3:11 a.m.: The latest intelligence update from the U.K. defense ministry said that the Russian military has already deployed most of the reservists they've recently called up. That, combined with Wagner Group's decision to stop recruiting convicts, leaves Russia in a manpower bind. They'll either have to continue to deplete their forces, change their objectives -- scaling them back -- or have another mobilization of reservists.

2:07 a.m.: Russia's Justice Ministry on Friday placed Zemfira, one of post-Soviet Russia's most popular singers, on a list of foreign agents on grounds that she supported Ukraine and criticized Russia's "special military operation" in that country, Reuters reported, quoting Tass new sagency.

The ministry statement said Zemfira, whose full name is Zemfira Ramazanova, "openly supported Ukraine, held concerts in unfriendly countries while speaking against the special military operation and received support from foreign sources."

Zemfira, an ethnic Volga Tatar born in the central Russian region of Bashkortostan, began performing in 1998 and gained popularity in Russia and other ex-Soviet states. She was known to oppose the conflict with Ukraine and for a time, her website featured the slogan "No to war."

She is reported by numerous websites to have left Russia to settle in France after Russia invaded Ukraine in February 2022.

1:09 a.m.: The International Energy Agency on Friday called a special meeting of energy ministers for urgent consultations on natural gas supplies, Agence France-Presse reported.

The meeting, to be held Wednesday by video conference, is the first such special IEA ministerial meeting recent history.

The IEA provides policy advice to energy consuming nations but also helps coordinate the use of the emergency oil stocks held by its 31 member nations.

IEA Executive Director Fatih Birol said the measures taken following Russia's invasion of Ukraine helped European nations whether Russia cutting off most of its gas supplies.

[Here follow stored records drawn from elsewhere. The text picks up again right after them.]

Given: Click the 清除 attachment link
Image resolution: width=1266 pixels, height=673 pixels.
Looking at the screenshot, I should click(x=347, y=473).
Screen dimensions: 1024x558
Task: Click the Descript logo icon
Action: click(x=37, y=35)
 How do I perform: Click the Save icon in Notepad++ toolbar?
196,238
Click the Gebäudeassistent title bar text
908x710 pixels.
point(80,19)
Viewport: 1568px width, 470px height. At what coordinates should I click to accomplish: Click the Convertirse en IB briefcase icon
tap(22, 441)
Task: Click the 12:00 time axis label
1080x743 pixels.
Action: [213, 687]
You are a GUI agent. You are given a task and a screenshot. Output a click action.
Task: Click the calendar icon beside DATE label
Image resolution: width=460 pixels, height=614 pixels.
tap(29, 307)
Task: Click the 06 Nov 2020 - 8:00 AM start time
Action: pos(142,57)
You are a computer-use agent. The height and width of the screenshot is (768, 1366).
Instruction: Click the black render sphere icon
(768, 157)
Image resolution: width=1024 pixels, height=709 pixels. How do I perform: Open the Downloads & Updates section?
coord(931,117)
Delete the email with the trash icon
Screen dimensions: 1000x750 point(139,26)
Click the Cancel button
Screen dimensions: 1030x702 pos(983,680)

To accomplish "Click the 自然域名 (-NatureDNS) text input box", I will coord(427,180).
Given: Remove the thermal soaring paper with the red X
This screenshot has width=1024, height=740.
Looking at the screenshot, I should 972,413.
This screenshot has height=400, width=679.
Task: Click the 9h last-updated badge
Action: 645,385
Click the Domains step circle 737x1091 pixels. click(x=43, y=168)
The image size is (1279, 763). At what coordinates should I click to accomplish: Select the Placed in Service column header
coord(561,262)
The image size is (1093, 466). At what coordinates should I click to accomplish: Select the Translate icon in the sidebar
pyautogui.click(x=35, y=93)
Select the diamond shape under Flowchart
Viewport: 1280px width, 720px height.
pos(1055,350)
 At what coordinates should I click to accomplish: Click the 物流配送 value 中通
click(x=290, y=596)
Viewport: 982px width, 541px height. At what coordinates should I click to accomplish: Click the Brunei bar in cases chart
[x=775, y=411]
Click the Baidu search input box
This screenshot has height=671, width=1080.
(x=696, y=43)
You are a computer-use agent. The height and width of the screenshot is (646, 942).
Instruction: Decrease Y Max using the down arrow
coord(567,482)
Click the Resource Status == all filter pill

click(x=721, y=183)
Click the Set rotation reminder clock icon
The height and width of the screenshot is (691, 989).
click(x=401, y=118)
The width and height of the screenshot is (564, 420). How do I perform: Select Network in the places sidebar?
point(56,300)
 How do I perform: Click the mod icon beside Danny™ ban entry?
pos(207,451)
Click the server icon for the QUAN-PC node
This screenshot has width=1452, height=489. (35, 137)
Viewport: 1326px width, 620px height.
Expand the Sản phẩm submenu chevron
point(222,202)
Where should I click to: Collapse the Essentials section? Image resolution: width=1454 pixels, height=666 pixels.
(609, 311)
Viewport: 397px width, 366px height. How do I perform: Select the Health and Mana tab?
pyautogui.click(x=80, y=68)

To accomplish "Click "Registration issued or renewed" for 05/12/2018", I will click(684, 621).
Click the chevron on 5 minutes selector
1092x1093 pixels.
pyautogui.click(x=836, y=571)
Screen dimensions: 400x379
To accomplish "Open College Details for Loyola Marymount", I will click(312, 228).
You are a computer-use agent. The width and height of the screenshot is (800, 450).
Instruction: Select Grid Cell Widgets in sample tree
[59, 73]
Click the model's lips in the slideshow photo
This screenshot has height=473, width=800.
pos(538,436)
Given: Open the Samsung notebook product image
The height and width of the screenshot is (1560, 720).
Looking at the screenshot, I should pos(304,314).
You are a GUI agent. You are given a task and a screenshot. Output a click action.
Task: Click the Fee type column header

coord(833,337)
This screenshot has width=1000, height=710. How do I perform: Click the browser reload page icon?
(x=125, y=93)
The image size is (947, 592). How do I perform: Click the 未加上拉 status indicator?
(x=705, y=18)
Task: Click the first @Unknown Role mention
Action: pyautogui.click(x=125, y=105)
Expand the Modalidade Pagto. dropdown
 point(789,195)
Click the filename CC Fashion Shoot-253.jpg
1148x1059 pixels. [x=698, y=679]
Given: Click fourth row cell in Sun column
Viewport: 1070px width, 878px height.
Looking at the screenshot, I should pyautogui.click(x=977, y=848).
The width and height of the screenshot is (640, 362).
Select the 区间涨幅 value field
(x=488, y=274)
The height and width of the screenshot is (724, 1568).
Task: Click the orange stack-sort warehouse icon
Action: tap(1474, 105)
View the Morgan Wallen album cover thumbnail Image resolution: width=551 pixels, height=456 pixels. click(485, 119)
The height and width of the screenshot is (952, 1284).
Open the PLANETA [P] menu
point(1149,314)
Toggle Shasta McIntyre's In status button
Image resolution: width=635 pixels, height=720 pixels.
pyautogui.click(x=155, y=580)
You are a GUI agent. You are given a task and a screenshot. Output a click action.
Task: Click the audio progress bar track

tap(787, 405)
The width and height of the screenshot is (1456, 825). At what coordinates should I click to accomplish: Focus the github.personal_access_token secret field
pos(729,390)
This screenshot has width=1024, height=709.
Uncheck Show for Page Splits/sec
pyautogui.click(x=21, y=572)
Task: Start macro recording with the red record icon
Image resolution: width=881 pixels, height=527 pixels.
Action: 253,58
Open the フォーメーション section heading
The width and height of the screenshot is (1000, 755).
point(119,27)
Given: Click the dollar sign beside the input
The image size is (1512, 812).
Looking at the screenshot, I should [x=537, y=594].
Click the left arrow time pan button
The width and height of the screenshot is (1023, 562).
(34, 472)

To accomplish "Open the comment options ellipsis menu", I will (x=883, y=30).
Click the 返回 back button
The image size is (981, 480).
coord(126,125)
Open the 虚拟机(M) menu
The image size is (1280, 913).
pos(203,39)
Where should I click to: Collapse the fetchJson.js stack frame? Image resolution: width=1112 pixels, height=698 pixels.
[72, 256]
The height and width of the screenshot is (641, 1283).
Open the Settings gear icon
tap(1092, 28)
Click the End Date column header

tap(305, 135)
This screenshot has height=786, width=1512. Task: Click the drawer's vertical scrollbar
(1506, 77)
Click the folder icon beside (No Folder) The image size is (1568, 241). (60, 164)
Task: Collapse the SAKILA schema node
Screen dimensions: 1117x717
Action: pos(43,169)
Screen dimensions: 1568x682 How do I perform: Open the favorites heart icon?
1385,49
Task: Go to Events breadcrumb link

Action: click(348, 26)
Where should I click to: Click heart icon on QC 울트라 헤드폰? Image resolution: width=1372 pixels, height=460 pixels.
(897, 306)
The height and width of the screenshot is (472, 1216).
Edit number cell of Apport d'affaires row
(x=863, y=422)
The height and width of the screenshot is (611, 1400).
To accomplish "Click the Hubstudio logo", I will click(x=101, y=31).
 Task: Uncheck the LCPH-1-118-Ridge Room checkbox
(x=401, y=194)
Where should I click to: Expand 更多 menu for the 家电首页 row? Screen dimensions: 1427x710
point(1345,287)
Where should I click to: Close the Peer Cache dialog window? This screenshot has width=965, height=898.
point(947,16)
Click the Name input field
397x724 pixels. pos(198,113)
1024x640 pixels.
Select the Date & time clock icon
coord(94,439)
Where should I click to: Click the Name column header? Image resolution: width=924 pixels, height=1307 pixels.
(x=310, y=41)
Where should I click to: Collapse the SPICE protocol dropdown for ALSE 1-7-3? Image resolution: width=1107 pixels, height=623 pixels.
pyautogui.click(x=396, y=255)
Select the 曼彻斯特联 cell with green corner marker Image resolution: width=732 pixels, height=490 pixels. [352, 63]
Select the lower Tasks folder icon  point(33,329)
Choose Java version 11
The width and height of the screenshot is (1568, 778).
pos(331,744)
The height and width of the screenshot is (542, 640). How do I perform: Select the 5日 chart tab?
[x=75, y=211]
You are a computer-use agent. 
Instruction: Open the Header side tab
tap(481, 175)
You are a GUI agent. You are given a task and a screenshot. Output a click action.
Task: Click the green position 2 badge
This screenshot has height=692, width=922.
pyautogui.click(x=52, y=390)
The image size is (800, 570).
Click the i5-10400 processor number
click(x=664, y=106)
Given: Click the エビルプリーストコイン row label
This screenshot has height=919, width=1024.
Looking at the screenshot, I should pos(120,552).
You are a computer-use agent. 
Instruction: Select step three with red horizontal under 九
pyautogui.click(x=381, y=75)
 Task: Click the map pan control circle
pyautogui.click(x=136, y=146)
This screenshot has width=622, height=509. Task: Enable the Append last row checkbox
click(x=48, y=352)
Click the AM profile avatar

"But the crisis is not over and more needs to be done, particularly to get ready for next winter," he said.

"We are convening this ministerial because there is a continued need for our members and other partners to show solidarity with one another and to take concrete steps to ensure security of supply," he added.

12:02 a.m.: Poland on Friday proposed including Russian and Belarusian athletes opposed to Moscow's invasion of Ukraine in the Refugee Team for the 2024 Paris Olympics, Agence France-Presse reported.

The International Olympic Committee said last month it was exploring a way to allow Russian and Belarusian athletes to compete in Paris, under a neutral flag, prompting a furious reaction from Ukraine.

Ukraine, supported most fervently by some Nordic and eastern European nations in the debate, has threatened to pull out of the Games.

Polish Sports Minister Kamil Bortniczuk said the "compromise solution" would avert a situation where some countries boycott the Olympics over the potential inclusion of Russians and Belarusians under a neutral banner.

Speaking after a virtual summit of sports ministers in London on Friday, he said the proposal was "the only possibility" for Russians and Belarusians to compete in Paris.

The group would not be a neutral team, but one made up of dissidents opposing the regimes of Russian President Vladimir Putin and Belarusian leader Alexander Lukashenko, Bortniczuk said.

Some information in this report came from Agence France-Presse and Reuters.